Q: How do you set SLA thresholds that are achievable but meaningful?

Thresholds set too tight generate false alerts and alert fatigue; too loose and real degradations go unnoticed. Setting process: (1) measure baseline: collect 30 days of historical metrics (p99 latency, error rate, availability) at the SlaDefinition's evaluation granularity; (2) identify natural variance: what is the normal range? If p99 latency ranges from 80ms to 150ms on normal days, a 500ms threshold is meaningful but 200ms would create false alerts; (3) set thresholds at 2–3 standard deviations above the mean, or at the 99th percentile of historical values (99% of historical evaluations should pass); (4) calibrate severity: warning at 1 standard deviation above normal, critical at 2, page at 3; (5) re-evaluate quarterly as traffic patterns change. For new services with no baseline: use industry benchmarks (error rate < 0.1%, API p99 < 500ms) and tighten once baseline data is available.

Q: How do you calculate the exact downtime for an SLA credit claim?

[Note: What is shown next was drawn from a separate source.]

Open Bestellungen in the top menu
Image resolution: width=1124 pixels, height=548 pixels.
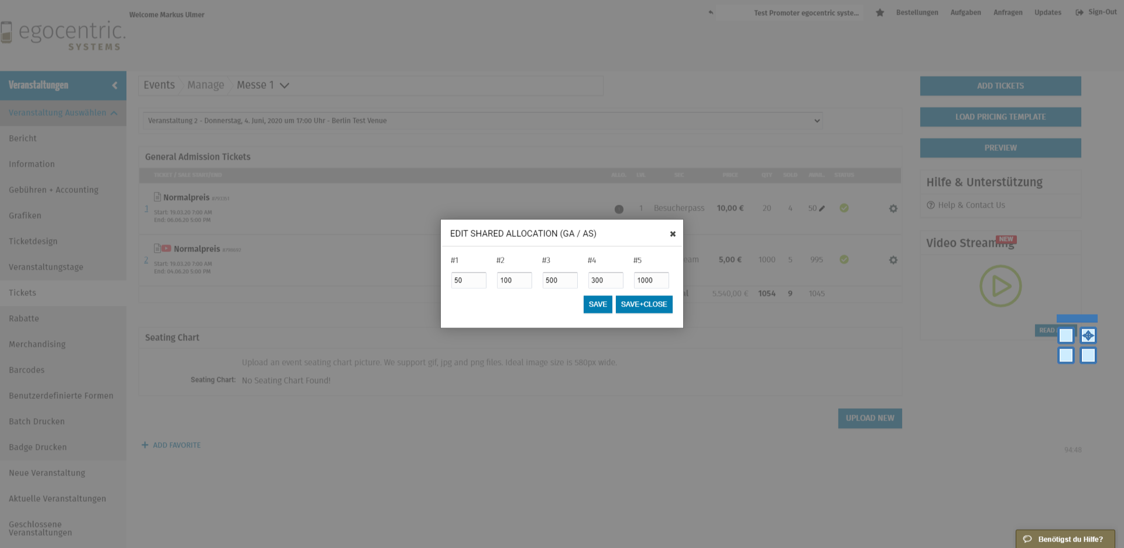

Downtime for credit purposes must be measured precisely and documented. Method: sum the duration of all SlaViolation records where metric_type='availability' and the violation falls within the billing period. For violations spanning the period boundary (violation started Nov 30, ended Dec 1): count only the portion within the billing period (Dec 1 00:00 to the resolved_at time). SQL: COALESCE(resolved_at, NOW()) clips open violations at NOW(). Round to the nearest minute. Document the downtime calculation methodology in your SLA agreement (not just the uptime percentage target) — customers will challenge it. For credits: typically calculated as: credit_amount = monthly_fee × credit_pct. A 10% credit on a $1,000/month plan = $100 credit. Issue as account credit, not cash refund.

Q: How do you monitor SLAs for a service you don't control (third-party dependency)?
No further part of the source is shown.